This is fundamentally the problem with Labour at the moment (and indeed the piece). Labour historically had been a broad church of people with a broad understanding that compromise and sometimes "holding your nose" over something in exchange for the greater good is necessary for the common goal of making things better for not just the poor, but everyone.
As Marckee says, somewhere between 97 and 2015 something got lost along the way - the party in it's New Labour guise did much that was good (minimum wage, NHS/education funding), and brought in support from new areas, but forgot to continue conversing with the base that allowed them to do that. I don't have the exact answers as to why, but there's a reason that the BNP and then UKIP grew from negligible support to 12+% and the broad coalition splintered with increasing numbers voting for previously insignificant parties.

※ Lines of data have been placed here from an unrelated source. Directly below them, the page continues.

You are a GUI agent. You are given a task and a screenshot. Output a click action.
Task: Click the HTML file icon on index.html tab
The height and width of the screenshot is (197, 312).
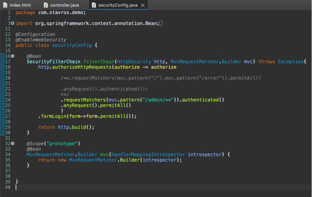(5, 5)
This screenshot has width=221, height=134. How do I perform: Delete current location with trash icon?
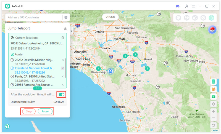click(x=63, y=38)

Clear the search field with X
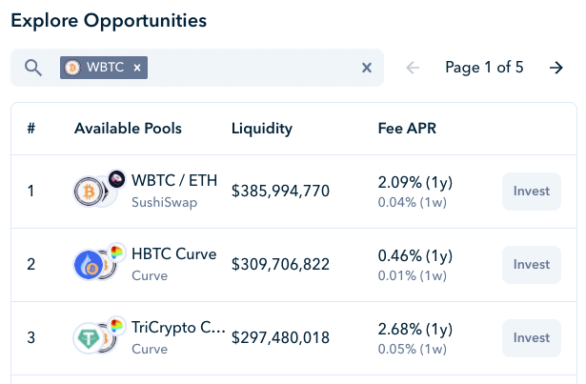366,68
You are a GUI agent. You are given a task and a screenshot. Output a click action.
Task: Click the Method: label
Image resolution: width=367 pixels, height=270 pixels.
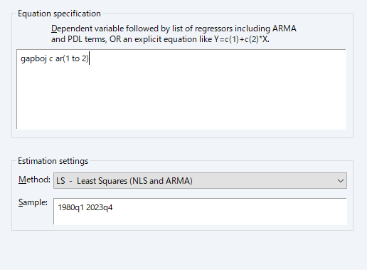click(x=34, y=180)
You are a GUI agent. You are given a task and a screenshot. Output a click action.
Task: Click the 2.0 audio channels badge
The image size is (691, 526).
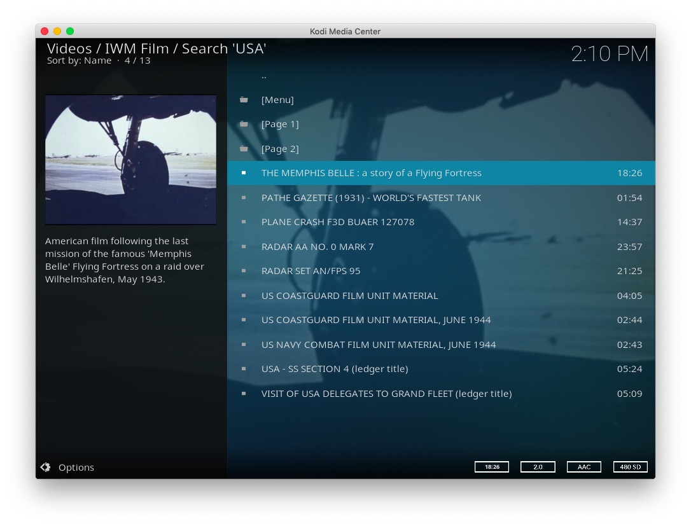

The trouble is that on the one hand, the centre-left/moderates within Labour don't seem willing to address those issues, while the further-left/Corbyn supporting part of the party is - as @asita has often said - unequipped for leadership. As I've said many a time on here, how it gets resolved in the medium term is beyond me. Both sides are vying for sole control of the party at the moment rather than working together for the betterment of the common cause (I choose not to ascribe blame either way in this post for that it's utterly irrelevant to the fundamental point) and I don't see either backing down anytime soon.